> _PROBLEM DESCRIPTION_:
Begin at the line containing "Where should I" and give again every line to the end of the records, exactly, without the pictures.
============
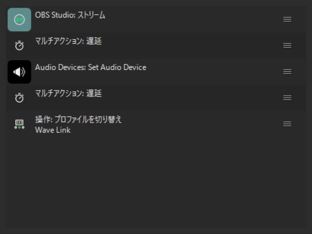Select the second マルチアクション: 遅延 label
Image resolution: width=312 pixels, height=234 pixels.
tap(68, 93)
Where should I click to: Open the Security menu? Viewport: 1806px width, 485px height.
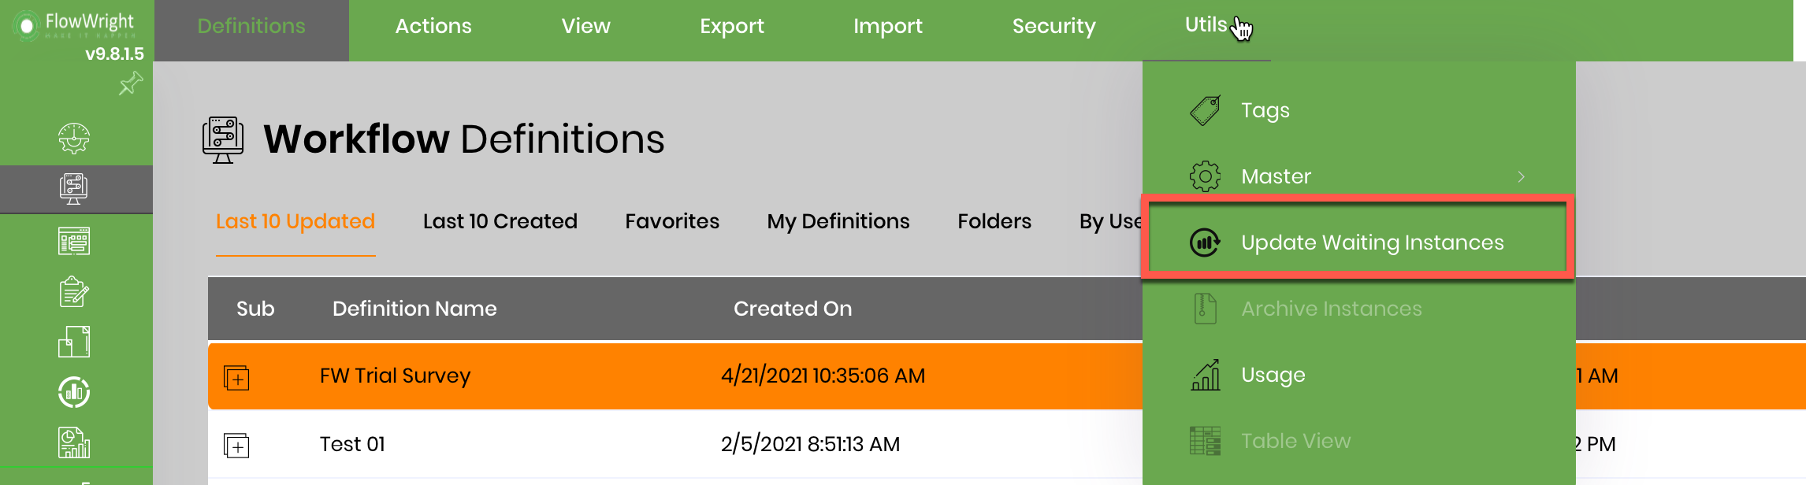point(1054,26)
============
> _REPLY TO THE EXERCISE_:
Where should I click to: Open the Security menu? Viewport: 1806px width, 485px height.
point(1054,26)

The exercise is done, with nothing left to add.